They were admitted to mobilize, if necessary, units and equipment to ensure the defense of the sovereignty of the Baltic countries against a possible threat from Russia.
The United States admitted Wednesday that it would mobilize units and equipment to protect the sovereignty of the Baltic States (Estonia, Latvia and Lithuania) if necessary, against a possible threat from Russia.
The possibility was advanced by US Secretary of Defense James Mattis during a joint press conference with Lithuanian President Dalia Grybauskaite held today in Vilnius.

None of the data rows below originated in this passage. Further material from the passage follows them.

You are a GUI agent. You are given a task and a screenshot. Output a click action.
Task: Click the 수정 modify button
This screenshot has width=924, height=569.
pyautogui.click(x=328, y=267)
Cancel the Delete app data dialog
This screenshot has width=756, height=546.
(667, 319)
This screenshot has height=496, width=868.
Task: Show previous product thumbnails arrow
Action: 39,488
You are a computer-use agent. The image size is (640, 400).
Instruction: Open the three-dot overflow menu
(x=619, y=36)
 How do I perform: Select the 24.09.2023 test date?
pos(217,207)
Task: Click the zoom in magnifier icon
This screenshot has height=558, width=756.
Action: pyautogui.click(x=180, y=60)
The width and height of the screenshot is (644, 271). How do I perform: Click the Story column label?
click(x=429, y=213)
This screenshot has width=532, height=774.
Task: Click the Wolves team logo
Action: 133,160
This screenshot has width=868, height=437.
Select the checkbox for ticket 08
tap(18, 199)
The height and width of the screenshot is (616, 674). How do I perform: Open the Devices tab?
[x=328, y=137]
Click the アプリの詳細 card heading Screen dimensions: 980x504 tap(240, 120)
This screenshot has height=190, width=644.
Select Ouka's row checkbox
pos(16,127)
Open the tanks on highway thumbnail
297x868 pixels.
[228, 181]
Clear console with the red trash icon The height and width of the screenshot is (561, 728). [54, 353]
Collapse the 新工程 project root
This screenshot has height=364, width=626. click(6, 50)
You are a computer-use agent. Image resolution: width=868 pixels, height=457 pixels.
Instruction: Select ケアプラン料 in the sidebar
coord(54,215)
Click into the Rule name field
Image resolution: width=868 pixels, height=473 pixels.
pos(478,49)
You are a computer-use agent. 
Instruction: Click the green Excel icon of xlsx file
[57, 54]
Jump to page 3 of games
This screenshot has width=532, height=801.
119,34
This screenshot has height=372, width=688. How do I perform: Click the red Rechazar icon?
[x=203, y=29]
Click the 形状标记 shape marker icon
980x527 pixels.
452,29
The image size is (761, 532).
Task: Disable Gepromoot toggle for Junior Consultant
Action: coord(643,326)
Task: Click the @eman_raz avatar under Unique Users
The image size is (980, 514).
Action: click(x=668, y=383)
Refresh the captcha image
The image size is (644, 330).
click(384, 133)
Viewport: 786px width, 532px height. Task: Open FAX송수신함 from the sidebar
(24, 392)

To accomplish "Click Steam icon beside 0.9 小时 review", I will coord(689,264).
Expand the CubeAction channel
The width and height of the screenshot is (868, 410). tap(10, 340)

According to Estonian public television (ERR) quoted by international agencies, James Mattis responded in this way when asked if Washington would be considering the possibility of installing defensive systems such as a Patriot missile launch battery in the Baltic countries.
“We will highlight defensive systems if necessary to ensure that (national) sovereignty is respected,” said US Secretary of State for Defense.
Still on this matter, Mattis added that Washington will always assess the context and analyze “the specific system” and “necessary” to respond to each situation. And he called “any destabilizing” any increase in “Russian combat power” in the vicinity of the Baltic states.
In the Lithuanian capital, James Mattis stressed that both the United States and NATO remain firmly committed to the security of these countries.
The annexation of the Ukrainian peninsula of Crimea and Moscow’s support for pro-Russian separatists in eastern Ukraine deeply concern the Baltic states – Estonia, Latvia and Lithuania – since 2004 of the European Union and NATO after half a century of Soviet occupation Which was in force until the early 1990s.
Lithuanian Foreign Minister Linas Linkevicius wrote on Twitter that Mattis’ visit to Lithuania is “another demonstration” of the solidity of the “transatlantic link” and a “clear message to anyone who is tempted” to test this relationship.
— Linas Linkevicius (@LinkeviciusL) May 10, 2017
Last summer, during a summit in Warsaw, NATO agreed to deploy multinational troops in these three Baltic States and Poland as part of a strategy of deterrence, which was heavily criticized by Moscow.